— Selected text —
>> START
Over 65 per cent of the survey respondents agreed that there is a rising trend of wilful defaults and frauds. Procurement frauds, payrolls frauds, asset misappropriation, financial misstatement, corruption, bribery, tax evasion, piracy, intellectual Property (IP) fraud, kickbacks, accounting frauds, counterfeiting, white-collar crimes etc are swiftly threatening business in both the private and public sectors, it added.
"Corporate wrongdoing inevitably ends up creating a vicious cycle that hurts shareholders value, damages investor's trust, leads to locking-up of capital in litigation, and ultimately causes wider financial market instability; eventually becoming part of much larger problems," Assocham Secretary General DS Rawat said.
Over 66 per cent of the respondents highlighted their concerns about the impact of frauds on their brand and market reputation. Moreover, 26 per cent were concerned about the financial losses that businesses suffer as a result of frauds.
>> END
— Stated exercise A —
Reproduce word for word the part of the corporate fraud survey passage that opens with the words containing "Over 66 per" and closes with "result of frauds.".
— Stated exercise B —
Write the next part of the corporate fraud survey passage, picking up after its final sentence.

— Entries —
>> START
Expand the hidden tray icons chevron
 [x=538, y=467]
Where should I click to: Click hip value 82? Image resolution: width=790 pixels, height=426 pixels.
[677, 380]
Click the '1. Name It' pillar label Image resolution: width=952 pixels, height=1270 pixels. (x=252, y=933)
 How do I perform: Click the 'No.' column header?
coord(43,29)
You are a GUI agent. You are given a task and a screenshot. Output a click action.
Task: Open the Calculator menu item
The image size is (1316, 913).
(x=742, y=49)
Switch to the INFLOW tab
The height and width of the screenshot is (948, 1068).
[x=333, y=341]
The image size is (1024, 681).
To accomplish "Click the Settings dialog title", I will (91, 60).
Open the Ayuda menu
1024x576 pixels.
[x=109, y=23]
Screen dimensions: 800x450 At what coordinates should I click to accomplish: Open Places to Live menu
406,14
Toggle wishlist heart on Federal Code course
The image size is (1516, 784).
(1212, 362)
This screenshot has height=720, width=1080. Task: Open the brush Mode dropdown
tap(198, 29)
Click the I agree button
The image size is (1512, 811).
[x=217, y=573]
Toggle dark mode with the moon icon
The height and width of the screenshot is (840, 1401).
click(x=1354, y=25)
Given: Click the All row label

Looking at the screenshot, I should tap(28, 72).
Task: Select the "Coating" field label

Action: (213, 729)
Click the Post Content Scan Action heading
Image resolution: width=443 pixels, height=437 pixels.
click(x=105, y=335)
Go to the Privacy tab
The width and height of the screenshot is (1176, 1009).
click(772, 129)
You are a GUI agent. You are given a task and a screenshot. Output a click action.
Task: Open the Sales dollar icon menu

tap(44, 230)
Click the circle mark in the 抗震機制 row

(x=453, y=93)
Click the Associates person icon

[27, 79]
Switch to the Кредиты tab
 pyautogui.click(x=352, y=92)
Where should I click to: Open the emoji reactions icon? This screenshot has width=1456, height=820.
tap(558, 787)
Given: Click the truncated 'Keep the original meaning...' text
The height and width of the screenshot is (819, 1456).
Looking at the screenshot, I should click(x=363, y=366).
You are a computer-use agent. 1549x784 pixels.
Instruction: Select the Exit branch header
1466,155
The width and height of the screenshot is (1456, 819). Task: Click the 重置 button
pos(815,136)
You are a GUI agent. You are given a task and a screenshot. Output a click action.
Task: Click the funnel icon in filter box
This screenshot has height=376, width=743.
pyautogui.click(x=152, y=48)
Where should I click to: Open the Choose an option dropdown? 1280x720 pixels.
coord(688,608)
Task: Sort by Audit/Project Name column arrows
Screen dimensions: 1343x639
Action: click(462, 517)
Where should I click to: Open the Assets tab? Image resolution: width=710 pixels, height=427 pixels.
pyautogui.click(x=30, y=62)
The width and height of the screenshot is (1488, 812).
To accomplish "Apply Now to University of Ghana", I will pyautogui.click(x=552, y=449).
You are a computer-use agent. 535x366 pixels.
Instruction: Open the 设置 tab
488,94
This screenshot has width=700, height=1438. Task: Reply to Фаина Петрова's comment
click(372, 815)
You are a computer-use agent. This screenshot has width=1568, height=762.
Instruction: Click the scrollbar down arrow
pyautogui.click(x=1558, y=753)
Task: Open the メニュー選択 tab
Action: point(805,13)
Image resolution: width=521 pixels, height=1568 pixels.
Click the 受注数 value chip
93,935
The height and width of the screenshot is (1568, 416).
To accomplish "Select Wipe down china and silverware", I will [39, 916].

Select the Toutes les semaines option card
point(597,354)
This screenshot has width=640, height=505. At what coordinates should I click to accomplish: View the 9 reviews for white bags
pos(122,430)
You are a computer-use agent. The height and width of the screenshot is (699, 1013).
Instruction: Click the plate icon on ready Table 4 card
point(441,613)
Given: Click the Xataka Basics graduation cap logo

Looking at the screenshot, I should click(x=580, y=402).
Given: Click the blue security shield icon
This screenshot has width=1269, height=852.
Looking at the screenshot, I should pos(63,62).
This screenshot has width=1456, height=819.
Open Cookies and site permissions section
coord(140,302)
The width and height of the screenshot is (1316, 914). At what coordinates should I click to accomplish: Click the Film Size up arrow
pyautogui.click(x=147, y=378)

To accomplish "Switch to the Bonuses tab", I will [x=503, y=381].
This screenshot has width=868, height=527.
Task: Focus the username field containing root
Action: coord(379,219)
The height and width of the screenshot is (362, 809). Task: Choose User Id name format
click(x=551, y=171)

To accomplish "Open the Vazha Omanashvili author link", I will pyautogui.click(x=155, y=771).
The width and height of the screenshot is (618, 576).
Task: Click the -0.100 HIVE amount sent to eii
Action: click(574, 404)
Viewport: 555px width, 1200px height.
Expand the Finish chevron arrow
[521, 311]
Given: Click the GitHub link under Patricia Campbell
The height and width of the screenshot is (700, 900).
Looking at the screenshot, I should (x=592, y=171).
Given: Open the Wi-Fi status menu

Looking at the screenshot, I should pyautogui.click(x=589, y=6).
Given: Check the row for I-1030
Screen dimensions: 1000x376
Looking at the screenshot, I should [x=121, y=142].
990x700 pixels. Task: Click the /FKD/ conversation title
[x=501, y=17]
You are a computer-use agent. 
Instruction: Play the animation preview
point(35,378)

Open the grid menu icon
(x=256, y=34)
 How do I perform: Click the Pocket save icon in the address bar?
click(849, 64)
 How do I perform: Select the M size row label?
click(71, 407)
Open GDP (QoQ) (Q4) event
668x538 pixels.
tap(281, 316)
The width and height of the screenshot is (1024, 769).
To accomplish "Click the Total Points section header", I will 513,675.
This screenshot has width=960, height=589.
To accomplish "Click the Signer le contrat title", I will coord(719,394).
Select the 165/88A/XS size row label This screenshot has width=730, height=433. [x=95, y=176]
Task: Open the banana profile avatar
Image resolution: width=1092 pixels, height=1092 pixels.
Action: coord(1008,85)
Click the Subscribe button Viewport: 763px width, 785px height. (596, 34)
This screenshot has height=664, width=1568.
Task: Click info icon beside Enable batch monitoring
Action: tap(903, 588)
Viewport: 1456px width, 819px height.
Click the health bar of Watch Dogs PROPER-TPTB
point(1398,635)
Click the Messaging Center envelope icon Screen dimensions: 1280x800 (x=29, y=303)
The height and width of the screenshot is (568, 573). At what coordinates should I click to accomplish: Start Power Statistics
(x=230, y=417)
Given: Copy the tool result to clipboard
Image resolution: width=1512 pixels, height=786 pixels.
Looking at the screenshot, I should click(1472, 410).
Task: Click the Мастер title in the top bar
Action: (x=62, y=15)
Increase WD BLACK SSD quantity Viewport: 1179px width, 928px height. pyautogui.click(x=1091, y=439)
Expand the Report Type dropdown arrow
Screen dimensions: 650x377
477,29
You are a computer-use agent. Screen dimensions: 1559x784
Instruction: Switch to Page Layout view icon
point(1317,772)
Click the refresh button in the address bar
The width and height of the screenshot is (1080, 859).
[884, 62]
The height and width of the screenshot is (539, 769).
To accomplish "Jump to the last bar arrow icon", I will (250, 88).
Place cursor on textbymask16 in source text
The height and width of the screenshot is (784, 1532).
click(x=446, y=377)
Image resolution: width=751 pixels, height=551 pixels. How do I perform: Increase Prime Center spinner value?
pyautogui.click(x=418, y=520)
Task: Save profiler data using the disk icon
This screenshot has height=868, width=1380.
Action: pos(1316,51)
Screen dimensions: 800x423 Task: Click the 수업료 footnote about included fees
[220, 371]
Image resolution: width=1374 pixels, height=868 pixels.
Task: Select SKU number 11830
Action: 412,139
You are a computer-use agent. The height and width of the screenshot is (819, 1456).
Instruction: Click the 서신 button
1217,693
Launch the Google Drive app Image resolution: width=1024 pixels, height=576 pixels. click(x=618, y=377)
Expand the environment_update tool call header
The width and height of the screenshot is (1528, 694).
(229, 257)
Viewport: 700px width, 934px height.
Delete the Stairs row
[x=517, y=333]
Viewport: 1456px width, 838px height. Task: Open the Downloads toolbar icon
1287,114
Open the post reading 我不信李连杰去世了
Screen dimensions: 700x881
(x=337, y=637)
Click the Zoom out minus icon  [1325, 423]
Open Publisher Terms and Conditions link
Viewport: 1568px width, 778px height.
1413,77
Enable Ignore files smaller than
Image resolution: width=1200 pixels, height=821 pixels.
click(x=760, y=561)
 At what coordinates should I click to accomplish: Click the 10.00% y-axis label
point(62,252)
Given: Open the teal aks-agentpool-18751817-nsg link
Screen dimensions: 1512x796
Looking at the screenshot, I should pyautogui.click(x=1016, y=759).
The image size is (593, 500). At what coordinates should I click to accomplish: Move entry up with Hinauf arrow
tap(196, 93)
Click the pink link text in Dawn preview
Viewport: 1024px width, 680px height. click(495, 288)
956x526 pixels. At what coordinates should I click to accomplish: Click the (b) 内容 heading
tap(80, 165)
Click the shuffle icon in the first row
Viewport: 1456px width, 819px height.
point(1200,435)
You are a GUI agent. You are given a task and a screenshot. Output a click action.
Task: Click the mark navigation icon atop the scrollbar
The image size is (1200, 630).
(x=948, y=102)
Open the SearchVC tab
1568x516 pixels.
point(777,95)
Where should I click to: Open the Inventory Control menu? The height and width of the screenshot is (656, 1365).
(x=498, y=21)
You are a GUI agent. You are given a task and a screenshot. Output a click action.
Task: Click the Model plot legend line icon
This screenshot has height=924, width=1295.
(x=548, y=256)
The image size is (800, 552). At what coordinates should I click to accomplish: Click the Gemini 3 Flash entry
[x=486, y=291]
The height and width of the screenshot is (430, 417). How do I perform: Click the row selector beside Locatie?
>> END
— Written response A —
Over 66 per cent of the respondents highlighted their concerns about the impact of frauds on their brand and market reputation. Moreover, 26 per cent were concerned about the financial losses that businesses suffer as a result of frauds.

— Written response B —
Intentional fraudulent financial reporting, information manipulation, theft of inventory etc are among the common types of misconducts that can result in financial losses for companies, adds the joint report.
Around 71 per cent of survey respondents believed that incidents of fraud would continue to rise over the next five years, and highlighted bribery and corruption, and regulatory noncompliance as the top frauds they had experienced in the past two years, highlighted the paper.
A majority of the respondents (69 per cent) consider strong internal controls as the most effective mitigation strategy for managing operational and financial risks related to frauds.